Kicking off with 'Fifty-two Charges', as lively a start to an album as you'll hear all year, and a perfect introduction at that. As heavy hitting drumbeats collide with spiralling guitar riffs, it isn't hard to see why indie legend Mani is already a fan The band could be best described as the transitional period from Stone Roses to Oasis, as the likes of 'Rendezvous' and 'Bloodshot Eyes' ably demonstrate.

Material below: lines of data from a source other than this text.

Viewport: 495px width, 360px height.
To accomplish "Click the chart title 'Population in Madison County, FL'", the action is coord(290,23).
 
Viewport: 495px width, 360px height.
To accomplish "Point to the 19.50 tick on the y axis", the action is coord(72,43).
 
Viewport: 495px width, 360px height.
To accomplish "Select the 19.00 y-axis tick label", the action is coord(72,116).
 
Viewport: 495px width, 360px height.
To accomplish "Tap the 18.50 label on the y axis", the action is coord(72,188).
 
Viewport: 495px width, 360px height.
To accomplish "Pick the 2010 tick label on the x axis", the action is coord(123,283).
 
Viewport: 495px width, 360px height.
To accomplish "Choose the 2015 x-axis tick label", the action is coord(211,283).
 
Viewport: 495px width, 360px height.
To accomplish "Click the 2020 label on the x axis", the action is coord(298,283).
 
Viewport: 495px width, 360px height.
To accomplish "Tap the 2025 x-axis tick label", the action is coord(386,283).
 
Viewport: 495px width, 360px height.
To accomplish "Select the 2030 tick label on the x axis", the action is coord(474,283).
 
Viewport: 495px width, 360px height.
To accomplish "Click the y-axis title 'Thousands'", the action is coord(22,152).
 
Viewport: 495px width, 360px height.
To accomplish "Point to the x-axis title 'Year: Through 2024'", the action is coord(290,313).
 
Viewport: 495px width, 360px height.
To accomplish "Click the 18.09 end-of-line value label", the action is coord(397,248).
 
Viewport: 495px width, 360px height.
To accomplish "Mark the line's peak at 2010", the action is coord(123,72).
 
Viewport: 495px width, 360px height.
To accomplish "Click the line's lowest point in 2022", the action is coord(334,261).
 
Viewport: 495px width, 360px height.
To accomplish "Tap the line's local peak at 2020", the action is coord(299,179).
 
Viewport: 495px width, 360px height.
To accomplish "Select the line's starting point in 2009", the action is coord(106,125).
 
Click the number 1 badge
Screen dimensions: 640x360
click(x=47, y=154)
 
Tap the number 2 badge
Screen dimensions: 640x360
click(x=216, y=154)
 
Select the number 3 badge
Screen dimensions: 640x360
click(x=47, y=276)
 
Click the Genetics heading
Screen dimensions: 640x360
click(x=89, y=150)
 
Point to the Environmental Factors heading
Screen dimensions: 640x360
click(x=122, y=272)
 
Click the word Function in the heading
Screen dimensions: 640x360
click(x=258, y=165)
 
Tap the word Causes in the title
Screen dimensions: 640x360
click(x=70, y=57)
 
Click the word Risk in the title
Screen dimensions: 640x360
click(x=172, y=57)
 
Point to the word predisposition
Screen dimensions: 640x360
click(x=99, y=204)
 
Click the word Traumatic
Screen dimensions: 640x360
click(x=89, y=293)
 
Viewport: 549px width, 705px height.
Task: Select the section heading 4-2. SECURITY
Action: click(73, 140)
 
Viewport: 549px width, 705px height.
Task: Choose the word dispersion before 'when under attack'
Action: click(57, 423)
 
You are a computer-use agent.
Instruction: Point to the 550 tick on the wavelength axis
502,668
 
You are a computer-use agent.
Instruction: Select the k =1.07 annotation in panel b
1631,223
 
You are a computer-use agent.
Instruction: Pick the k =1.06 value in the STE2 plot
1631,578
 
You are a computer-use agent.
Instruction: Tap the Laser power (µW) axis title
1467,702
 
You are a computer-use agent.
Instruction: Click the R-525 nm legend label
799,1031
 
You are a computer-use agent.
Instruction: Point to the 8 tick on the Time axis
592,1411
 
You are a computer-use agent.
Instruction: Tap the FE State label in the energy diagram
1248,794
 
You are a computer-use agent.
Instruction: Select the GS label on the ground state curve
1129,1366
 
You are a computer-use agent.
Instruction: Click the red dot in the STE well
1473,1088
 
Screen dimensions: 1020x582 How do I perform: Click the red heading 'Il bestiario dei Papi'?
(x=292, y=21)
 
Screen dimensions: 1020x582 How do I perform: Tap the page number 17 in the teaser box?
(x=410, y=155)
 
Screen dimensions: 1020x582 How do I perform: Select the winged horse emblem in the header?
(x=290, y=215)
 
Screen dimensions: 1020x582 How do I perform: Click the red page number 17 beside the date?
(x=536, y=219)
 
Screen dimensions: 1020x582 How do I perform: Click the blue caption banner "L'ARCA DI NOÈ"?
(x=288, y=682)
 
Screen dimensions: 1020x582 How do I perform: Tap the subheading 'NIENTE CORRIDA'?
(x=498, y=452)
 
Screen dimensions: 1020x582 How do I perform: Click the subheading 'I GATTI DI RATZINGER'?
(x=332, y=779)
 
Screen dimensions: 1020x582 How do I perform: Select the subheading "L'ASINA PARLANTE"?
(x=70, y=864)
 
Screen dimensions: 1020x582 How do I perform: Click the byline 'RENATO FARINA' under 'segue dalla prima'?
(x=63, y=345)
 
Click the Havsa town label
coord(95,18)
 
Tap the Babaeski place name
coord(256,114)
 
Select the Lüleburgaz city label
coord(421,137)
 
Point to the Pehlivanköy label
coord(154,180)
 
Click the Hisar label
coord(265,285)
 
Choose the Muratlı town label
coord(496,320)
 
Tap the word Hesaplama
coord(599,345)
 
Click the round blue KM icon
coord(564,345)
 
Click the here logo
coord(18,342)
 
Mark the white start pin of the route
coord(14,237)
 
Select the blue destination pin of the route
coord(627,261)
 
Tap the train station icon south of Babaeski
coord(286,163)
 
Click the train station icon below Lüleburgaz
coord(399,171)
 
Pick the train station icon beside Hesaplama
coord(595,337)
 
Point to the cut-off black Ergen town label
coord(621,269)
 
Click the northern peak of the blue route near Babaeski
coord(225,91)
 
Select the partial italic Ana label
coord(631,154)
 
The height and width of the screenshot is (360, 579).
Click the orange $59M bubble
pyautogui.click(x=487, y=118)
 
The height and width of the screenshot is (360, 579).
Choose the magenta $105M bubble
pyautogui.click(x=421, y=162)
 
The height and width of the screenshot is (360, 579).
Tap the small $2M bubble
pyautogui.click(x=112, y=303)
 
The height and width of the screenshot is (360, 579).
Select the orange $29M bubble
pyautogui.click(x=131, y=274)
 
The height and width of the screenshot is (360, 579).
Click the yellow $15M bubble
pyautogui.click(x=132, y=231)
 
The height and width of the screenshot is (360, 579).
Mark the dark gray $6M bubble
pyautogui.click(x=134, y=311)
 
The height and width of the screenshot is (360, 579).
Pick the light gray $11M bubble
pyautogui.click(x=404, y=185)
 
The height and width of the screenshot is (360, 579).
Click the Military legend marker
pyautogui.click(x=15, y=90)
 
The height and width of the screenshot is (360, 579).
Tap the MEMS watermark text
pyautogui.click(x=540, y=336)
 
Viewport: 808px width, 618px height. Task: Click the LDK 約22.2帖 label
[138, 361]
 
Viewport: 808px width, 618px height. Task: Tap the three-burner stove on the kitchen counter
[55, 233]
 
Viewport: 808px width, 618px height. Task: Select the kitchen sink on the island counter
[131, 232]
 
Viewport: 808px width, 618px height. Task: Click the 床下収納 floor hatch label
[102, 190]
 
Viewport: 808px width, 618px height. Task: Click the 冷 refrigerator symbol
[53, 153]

Mint Ive also give us all an insight into how far they have come lyrically with 'These Four Walls', which brims with an intensity that twists and turns, ups and downs in many directions. 'Brother' meanwhile shows a more emotional side to Mint Ive that strips away all the lad rock veneer, Lillejord's vocal dripping with feeling.
The current line-up of Mint Ive have been together honing their sound since 2005, and their development has obviously stood them in good stead as they look to move onto the next stage. 'The Whispering City' captures a band that is moving forward at a rate of knots, and if things continue at a similar pace, Mint Ive could well be the next big thing to come out of Nottingham since Brian Clough.